**Task description**:
Please set down only the lines between the line containing "For every named" and the end of the records, inclusive, exactly as they stand.

(Saved entries)
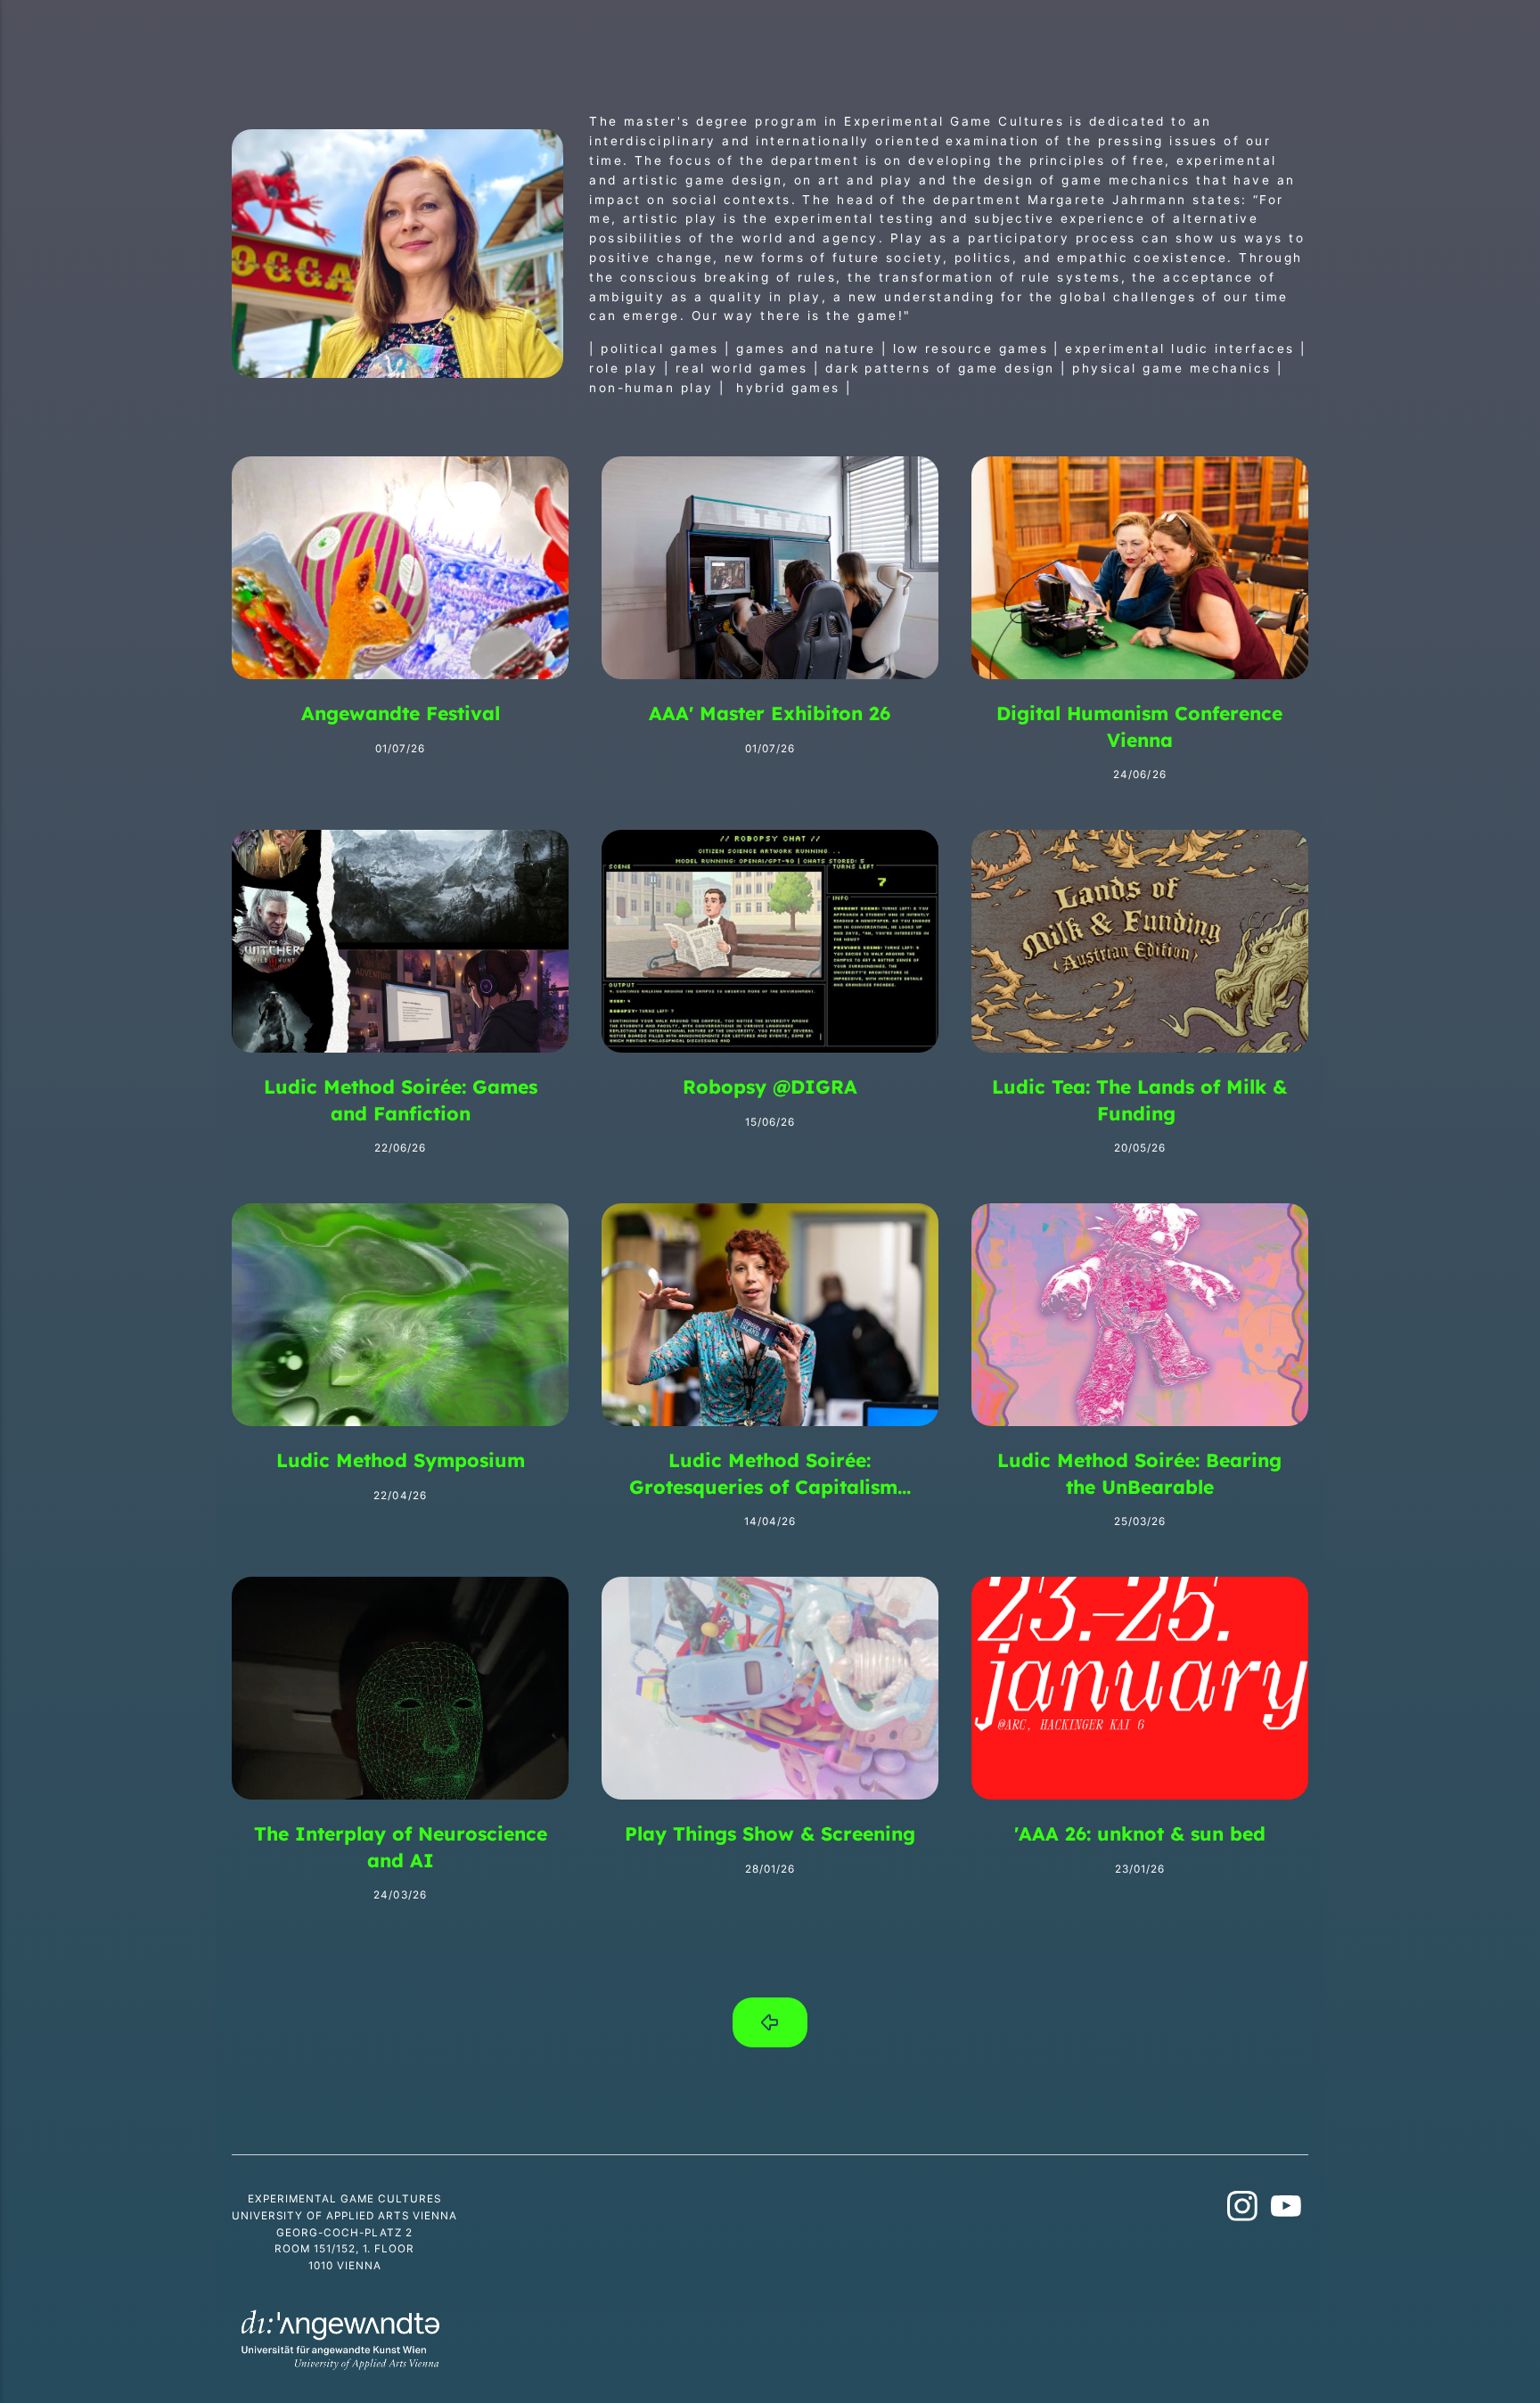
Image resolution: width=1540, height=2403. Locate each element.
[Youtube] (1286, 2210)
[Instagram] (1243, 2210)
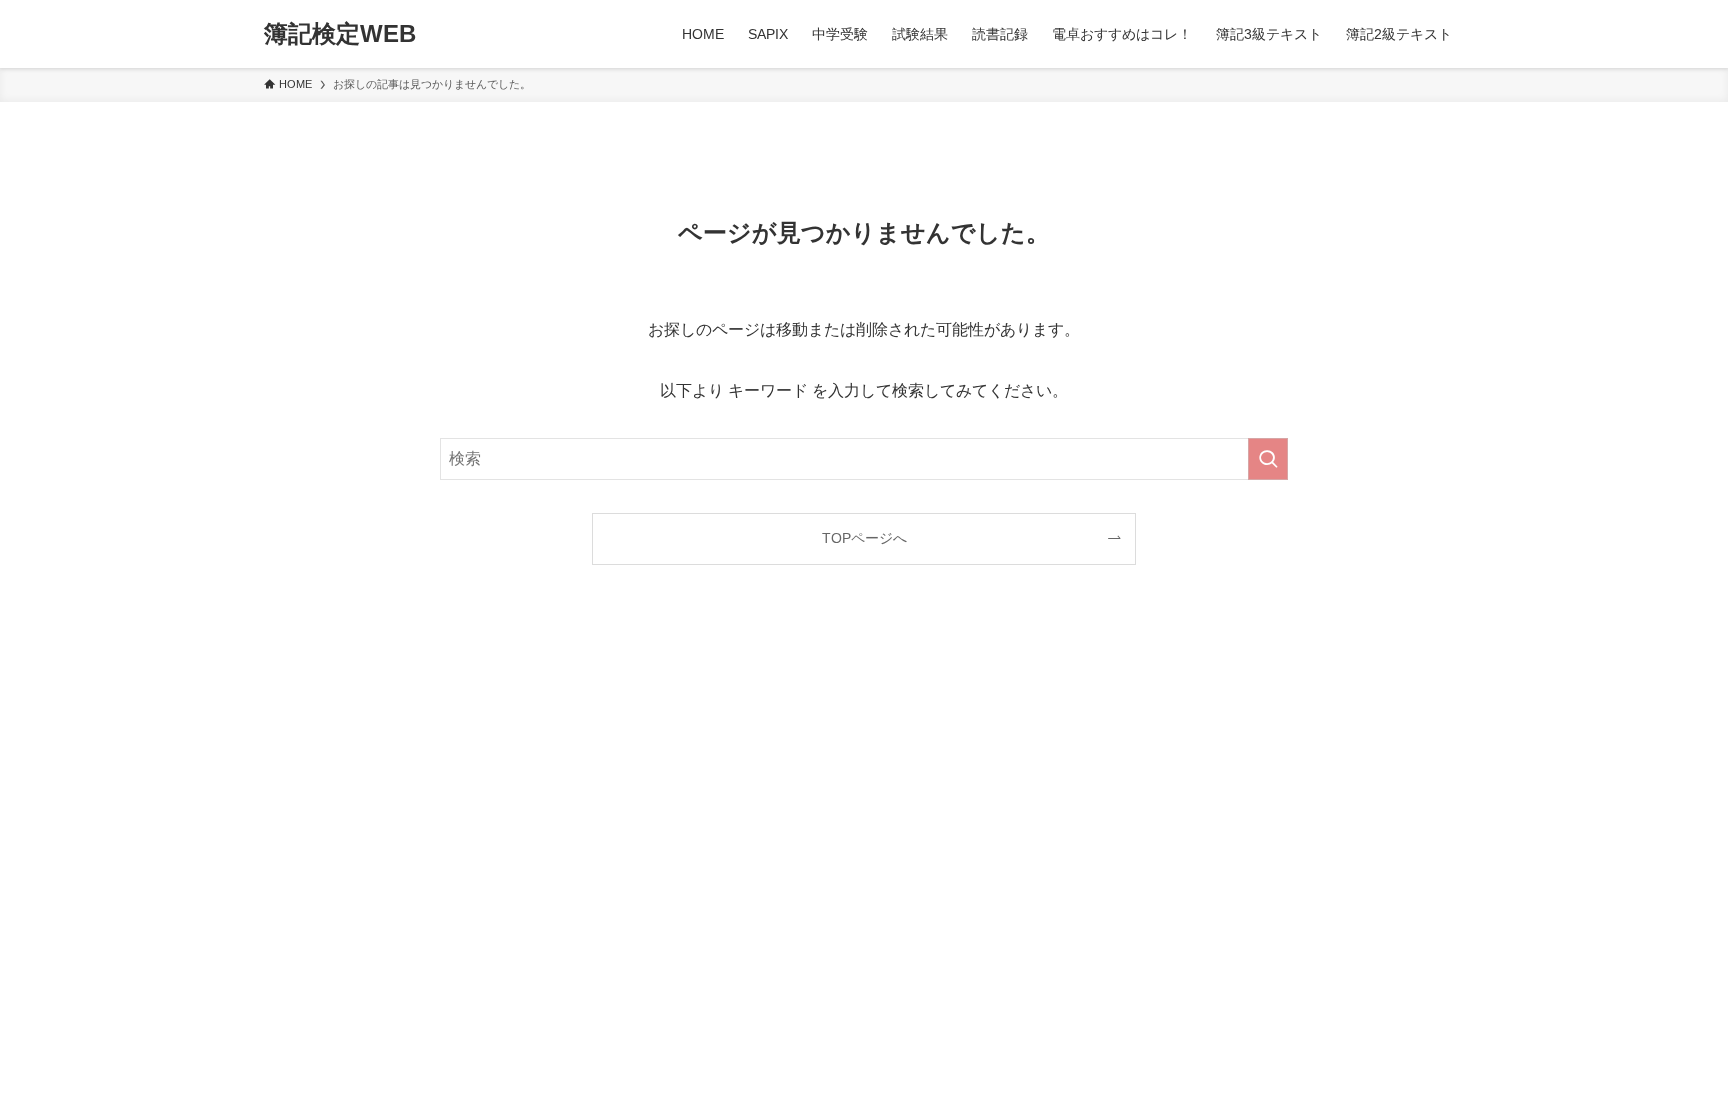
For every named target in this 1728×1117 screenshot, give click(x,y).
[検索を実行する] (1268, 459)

**Solution for this exercise**:
For every named target in this 1728×1117 screenshot, give click(x,y).
[検索を実行する] (1268, 459)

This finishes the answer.